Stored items
====

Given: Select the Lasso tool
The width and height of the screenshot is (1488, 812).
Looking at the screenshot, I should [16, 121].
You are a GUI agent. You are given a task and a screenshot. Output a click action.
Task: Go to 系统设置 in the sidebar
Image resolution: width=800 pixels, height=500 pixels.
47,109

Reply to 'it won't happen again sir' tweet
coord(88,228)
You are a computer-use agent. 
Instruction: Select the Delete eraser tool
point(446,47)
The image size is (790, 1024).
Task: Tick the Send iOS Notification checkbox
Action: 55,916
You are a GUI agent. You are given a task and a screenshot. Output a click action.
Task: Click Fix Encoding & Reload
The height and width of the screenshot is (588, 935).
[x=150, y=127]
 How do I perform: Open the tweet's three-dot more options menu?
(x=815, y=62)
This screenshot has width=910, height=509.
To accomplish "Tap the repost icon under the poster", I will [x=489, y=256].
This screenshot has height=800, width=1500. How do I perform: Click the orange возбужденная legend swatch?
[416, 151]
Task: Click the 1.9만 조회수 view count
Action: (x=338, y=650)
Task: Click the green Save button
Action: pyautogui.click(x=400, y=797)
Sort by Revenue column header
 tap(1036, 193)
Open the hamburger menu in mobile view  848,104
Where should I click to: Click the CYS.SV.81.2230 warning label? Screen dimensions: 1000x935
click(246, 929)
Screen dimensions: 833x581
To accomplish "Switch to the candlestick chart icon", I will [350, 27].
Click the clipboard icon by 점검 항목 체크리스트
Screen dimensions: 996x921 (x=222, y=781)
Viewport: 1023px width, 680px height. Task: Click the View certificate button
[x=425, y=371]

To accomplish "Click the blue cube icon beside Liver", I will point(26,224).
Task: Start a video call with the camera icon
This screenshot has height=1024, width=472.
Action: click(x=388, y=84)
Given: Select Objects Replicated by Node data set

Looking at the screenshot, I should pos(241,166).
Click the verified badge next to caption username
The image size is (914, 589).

====

Try it: Your job is to print exactly the lines that run from the top of the entries through the line with "Open the hamburger", and no others.

Problem solution:
Given: Select the Lasso tool
The width and height of the screenshot is (1488, 812).
Looking at the screenshot, I should [16, 121].
You are a GUI agent. You are given a task and a screenshot. Output a click action.
Task: Go to 系统设置 in the sidebar
Image resolution: width=800 pixels, height=500 pixels.
47,109

Reply to 'it won't happen again sir' tweet
coord(88,228)
You are a computer-use agent. 
Instruction: Select the Delete eraser tool
point(446,47)
The image size is (790, 1024).
Task: Tick the Send iOS Notification checkbox
Action: 55,916
You are a GUI agent. You are given a task and a screenshot. Output a click action.
Task: Click Fix Encoding & Reload
The height and width of the screenshot is (588, 935).
[x=150, y=127]
 How do I perform: Open the tweet's three-dot more options menu?
(x=815, y=62)
This screenshot has width=910, height=509.
To accomplish "Tap the repost icon under the poster", I will [x=489, y=256].
This screenshot has height=800, width=1500. How do I perform: Click the orange возбужденная legend swatch?
[416, 151]
Task: Click the 1.9만 조회수 view count
Action: (x=338, y=650)
Task: Click the green Save button
Action: pyautogui.click(x=400, y=797)
Sort by Revenue column header
 tap(1036, 193)
Open the hamburger menu in mobile view  848,104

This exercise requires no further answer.